• **PROBLEM TO SOLVE**
Reproduce the part of the supper club recipes that runs between "Step 4. Build" and "of the cilantro.", inclusive, keeping every word unchanged.

• **PASSAGE PROVIDED**
Last Week’s Supper Club Recipes

Supper Club Recipes For The Week Of Februrary 20th

Adobo Shrimp Tostada with White Rice, Refried Beans, and Cabbage Slaw

2 servings    ****  Hands On Time:  10 minutes ****  Total Time: 20 minutes

Wahoo’s Seafood Co. shrimp, peeled

Gulf Pacific white rice

Farmhouse Kitchen refried pinto beans

Farmhouse Kitchen adobo sauce

Farmhouse Kitchen prepared slaw

El Milagro corn tostadas

Johnson’s Backyard Garden cilantro, washed, roughly chopped

Sea salt & black pepper

Olive oil

Step 1.  Bring rice, 1 cup of water, a pinch of salt, and 2 tsp. of olive oil to a boil in a medium saucepan, stir once, cover, reduce heat to low and cook for 20 minutes. Once cooked, remove rice from heat and keep covered for 10 more minutes. Fluff with a fork before serving

Step 2. Peel shrimp (if not done ahead of time) and season with a pinch of sea salt. Preheat sauté pan over medium heat with 1 tsp. olive oil. Saute shrimp in the hot pan for 2 minutes on each side, then add adobo sauce and finish cooking shrimp in sauce for 2-4 more minutes. Remove from heat and set aside.

Step 3. While shrimp are cooking, warm refried beans in a small saucepan over medium heat until they reach a low simmer. While beans are warming, roughly chop the cilantro.
Step 4. Build tostadas by spreading refried beans over each shell. Add adobo shrimp and top with prepared slaw and half the chopped cilantro. Enjoy tostadas with a side of rice garnished with the other half of the cilantro.

4 servings    ****  Hands On Time:  10 minutes ****  Total Time: 20 minutes

Wahoo’s Seafood Co. shrimp, peeled

Gulf Pacific white rice

Farmhouse Kitchen refried pinto beans

Farmhouse Kitchen adobo sauce

Farmhouse Kitchen prepared slaw

El Milagro corn tostadas

Johnson’s Backyard Garden cilantro, washed, roughly chopped

Sea salt & black pepper

Olive oil

Step 1.  Bring rice, 2 cups of water, a pinch of salt, and 2 tsp. of olive oil to a boil in a medium saucepan, stir once, cover, reduce heat to low and cook for 20 minutes. Once cooked, remove rice from heat and keep covered for 10 more minutes. Fluff with a fork before serving

Step 2. Peel shrimp (if not done ahead of time) and season with a pinch of sea salt. Preheat sauté pan over medium heat with 1 tsp. olive oil. Saute shrimp in the hot pan for 2 minutes on each side, then add adobo sauce and finish cooking shrimp in sauce for 2-4 more minutes. Remove from heat and set aside.

• **GIVEN DATA**

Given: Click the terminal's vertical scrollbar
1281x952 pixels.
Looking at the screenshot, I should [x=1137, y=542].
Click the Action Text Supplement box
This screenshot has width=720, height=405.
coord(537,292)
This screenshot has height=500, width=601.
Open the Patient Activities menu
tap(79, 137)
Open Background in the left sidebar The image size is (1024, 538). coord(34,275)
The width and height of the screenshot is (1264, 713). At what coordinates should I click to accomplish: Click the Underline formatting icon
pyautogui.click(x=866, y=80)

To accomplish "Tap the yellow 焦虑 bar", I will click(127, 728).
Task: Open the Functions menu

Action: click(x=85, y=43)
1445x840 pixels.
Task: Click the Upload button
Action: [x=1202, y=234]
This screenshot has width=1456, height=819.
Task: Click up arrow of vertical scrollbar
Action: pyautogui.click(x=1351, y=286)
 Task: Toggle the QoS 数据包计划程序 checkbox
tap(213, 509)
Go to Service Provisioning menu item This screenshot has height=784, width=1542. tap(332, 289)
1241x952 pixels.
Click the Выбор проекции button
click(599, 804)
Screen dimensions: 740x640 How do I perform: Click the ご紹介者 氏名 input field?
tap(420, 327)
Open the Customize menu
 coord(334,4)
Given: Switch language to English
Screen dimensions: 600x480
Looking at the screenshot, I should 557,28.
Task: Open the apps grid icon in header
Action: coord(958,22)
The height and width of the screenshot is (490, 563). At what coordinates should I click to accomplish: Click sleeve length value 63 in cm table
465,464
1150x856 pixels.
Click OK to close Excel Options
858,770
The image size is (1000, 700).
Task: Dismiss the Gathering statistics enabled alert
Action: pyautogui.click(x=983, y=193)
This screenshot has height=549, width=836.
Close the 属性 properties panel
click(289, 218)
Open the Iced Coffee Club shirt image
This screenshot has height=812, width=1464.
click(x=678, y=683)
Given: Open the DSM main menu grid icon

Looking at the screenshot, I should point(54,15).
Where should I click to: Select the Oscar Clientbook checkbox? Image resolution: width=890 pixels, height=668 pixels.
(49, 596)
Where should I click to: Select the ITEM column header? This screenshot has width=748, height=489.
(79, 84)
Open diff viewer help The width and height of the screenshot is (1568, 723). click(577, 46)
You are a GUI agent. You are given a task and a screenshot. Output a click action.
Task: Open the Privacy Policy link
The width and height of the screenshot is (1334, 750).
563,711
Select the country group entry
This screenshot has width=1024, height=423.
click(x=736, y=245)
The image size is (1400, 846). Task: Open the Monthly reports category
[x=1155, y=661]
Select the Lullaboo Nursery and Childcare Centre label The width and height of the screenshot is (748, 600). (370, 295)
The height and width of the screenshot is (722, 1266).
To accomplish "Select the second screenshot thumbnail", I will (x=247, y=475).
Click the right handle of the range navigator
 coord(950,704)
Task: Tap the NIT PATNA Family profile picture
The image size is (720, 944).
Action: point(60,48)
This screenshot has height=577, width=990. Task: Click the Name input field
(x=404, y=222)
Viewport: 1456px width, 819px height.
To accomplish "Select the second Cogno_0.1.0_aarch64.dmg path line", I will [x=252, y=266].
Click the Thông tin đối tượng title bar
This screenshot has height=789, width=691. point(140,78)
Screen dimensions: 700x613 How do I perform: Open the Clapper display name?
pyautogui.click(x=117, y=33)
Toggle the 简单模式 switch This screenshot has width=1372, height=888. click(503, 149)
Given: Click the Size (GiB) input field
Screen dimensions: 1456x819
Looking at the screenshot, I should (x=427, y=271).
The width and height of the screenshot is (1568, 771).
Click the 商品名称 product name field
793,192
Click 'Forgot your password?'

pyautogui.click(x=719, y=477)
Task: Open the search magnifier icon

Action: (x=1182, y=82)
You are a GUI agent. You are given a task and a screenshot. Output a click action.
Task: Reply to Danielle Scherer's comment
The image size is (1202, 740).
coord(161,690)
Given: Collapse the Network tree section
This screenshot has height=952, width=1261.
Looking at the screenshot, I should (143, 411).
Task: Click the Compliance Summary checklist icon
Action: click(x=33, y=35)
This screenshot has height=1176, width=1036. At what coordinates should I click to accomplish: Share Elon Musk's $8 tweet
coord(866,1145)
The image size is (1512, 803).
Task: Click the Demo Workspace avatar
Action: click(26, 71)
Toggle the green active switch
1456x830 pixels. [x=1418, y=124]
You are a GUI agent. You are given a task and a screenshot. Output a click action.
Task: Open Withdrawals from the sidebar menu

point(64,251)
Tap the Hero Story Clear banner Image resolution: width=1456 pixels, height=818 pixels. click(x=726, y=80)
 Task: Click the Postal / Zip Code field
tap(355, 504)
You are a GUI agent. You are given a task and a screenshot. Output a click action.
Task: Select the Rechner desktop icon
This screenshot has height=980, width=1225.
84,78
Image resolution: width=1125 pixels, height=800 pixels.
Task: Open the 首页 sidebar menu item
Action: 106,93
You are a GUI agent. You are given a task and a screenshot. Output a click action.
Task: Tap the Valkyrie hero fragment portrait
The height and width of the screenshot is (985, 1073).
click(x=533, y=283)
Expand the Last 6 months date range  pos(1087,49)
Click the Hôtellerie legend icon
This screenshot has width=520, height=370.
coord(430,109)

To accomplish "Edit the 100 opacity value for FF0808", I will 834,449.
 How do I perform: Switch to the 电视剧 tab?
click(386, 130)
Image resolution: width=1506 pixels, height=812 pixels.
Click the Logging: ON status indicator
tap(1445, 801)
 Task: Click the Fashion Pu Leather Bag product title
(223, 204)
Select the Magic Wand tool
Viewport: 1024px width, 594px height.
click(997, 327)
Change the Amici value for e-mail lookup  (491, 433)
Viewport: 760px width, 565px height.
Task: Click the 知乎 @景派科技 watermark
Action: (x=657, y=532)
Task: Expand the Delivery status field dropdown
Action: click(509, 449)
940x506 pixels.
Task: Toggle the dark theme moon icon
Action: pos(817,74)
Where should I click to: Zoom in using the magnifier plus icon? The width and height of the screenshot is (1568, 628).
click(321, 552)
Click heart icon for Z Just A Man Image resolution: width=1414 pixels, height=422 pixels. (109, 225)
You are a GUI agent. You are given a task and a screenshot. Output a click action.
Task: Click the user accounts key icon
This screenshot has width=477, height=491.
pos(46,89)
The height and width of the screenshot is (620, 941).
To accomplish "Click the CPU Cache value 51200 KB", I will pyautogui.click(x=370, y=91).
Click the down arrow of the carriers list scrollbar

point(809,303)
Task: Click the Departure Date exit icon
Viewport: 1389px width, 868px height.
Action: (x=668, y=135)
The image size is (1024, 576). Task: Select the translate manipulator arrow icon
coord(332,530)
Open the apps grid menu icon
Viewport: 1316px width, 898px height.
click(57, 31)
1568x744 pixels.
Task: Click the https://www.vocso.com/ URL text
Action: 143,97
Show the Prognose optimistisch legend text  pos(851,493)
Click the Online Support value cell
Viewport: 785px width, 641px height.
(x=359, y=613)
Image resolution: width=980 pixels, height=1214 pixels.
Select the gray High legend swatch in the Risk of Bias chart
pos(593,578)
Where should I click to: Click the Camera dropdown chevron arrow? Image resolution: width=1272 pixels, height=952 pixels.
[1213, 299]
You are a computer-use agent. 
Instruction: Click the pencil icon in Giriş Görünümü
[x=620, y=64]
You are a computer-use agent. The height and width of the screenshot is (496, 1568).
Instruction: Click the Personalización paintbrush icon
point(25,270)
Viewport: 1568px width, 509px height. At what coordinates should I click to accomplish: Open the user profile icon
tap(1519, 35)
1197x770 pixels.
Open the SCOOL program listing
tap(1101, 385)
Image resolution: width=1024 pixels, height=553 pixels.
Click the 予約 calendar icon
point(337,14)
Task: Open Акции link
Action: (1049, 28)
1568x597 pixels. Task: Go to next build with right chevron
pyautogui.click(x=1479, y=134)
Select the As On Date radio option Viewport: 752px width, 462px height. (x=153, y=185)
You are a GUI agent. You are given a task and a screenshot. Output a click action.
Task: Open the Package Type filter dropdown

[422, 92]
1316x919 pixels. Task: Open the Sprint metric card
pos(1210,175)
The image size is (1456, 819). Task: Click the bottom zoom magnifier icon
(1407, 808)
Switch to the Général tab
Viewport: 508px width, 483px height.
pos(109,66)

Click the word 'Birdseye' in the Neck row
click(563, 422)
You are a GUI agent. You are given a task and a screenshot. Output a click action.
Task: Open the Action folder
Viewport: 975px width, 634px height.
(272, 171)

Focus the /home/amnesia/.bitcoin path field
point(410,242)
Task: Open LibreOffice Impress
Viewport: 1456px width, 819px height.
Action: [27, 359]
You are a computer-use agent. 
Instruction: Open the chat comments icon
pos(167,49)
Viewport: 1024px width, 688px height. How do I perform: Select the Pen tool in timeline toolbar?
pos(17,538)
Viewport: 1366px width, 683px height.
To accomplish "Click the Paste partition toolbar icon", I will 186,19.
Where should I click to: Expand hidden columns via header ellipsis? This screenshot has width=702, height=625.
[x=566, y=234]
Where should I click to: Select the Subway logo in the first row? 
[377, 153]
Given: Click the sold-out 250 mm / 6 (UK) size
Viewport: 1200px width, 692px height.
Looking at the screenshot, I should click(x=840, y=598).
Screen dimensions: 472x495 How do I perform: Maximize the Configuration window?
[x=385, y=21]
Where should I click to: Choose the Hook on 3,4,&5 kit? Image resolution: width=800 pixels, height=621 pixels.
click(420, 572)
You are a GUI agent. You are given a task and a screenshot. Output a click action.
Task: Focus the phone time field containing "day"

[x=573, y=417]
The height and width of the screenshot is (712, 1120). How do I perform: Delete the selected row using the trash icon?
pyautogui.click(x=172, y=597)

• **TASK RESPONSE**
Step 4. Build tostadas by spreading refried beans over each shell. Add adobo shrimp and top with prepared slaw and half the chopped cilantro. Enjoy tostadas with a side of rice garnished with the other half of the cilantro.